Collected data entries
* * * *
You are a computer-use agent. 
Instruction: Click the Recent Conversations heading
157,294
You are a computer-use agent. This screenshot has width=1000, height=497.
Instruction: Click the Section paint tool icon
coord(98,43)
* * * *
[Exercise directions]
Your task is to transcribe the line containing "You are a computer-use agent. This" and every line after it, through the last line of the data, exactly as written and with nothing more.

[Solution for this exercise]
You are a computer-use agent. This screenshot has width=1000, height=497.
Instruction: Click the Section paint tool icon
coord(98,43)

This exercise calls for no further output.